03 — Reference Architecture#

Figure A — Reference Architecture (seven planes) · open SVG

Project: Agentic-Native SDLC for Regulated Medical Device Engineering Document: Reference Architecture Status: Controlled — Engineering/Quality Reference Revision date: May 2026 Audience: Platform, MLOps, Security, and Quality engineering leads (1000+ developer org)

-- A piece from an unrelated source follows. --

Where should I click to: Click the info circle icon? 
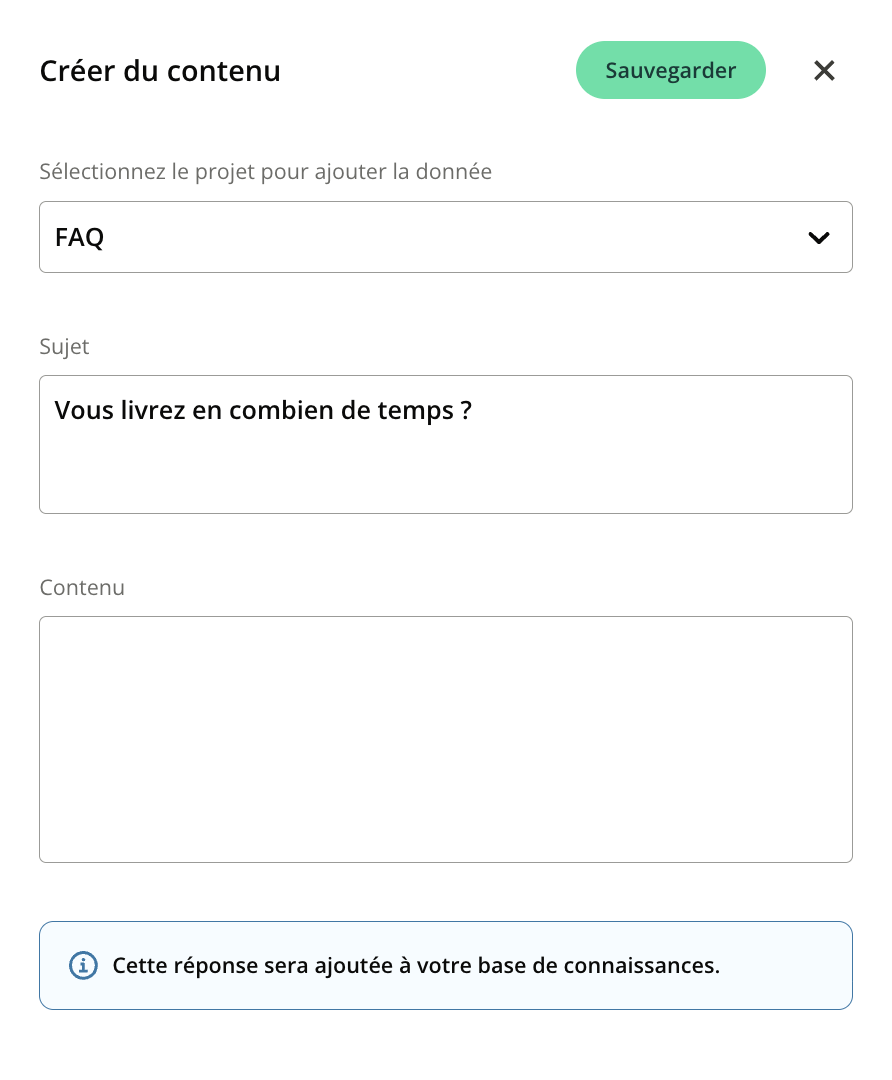pos(83,966)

Sibling documents: 01-requirements.md · 02-maturity-model.md · 04-model-strategy-and-finetuning.md · 05-evaluation-and-validation.md · 06-agentic-workflows.md · 07-security-and-compliance.md · 08-token-and-gpu-economics.md · 09-adoption-roadmap.md

1. Architecture goals, constraints, and the layered view#

1.1 Goals#

This reference architecture is the buildable expression of the seven principles defined in 01-requirements.md. It must:

Deliver ≥99.9% release-gate correctness as a system property (P1) by composing Generate → Verify → Repair → Gate, not by trusting any single model output.
Wrap probabilistic model behavior in deterministic control (P2): every gate, policy decision, and promotion is reproducible from recorded inputs.
Enforce risk-proportional autonomy (P3) keyed to IEC 62304 software safety class A/B/C, with Class C always under dual human control.
Treat every agent action as Part 11-grade evidence (P4): immutable, attributable, time-stamped, reconstructable.
Treat the harness as the product (P5): Agent = Model + Harness. The architecture invests in the harness/control plane, not just the model.
Optimize cost per verified task / cost-per-green-PR (P6), making GPU and token spend a first-class, observable quantity (see 08-token-and-gpu-economics.md).
Remain self-hosted, sovereign, and reproducible (P7): open-weight, fine-tuned models only; no external SaaS LLM APIs.

1.2 Hard constraints (non-negotiable)#

#	Constraint	Architectural consequence
C1	Open-weight, self-hosted, fine-tuned models only — no Claude/OpenAI/Gemini SaaS	All inference runs inside the cluster on the Model Fleet; no egress to LLM providers. Network policy default-deny to public LLM endpoints.
C2	≥99.9% release-gate correctness	Multi-stage verification (sandbox + policy + eval) gates every artifact; no model-only merges.
C3	GPU/token cost is first-class	Tiered model fleet + routing gateway + scale-to-zero + FinOps telemetry on every span.
C4	Deterministic evaluation	Pinned model digests, fixed seeds, hermetic test environments, content-addressed eval datasets.
C5	Sovereign / air-gap capable	Every dependency mirrorable; no runtime dependency on internet reachability.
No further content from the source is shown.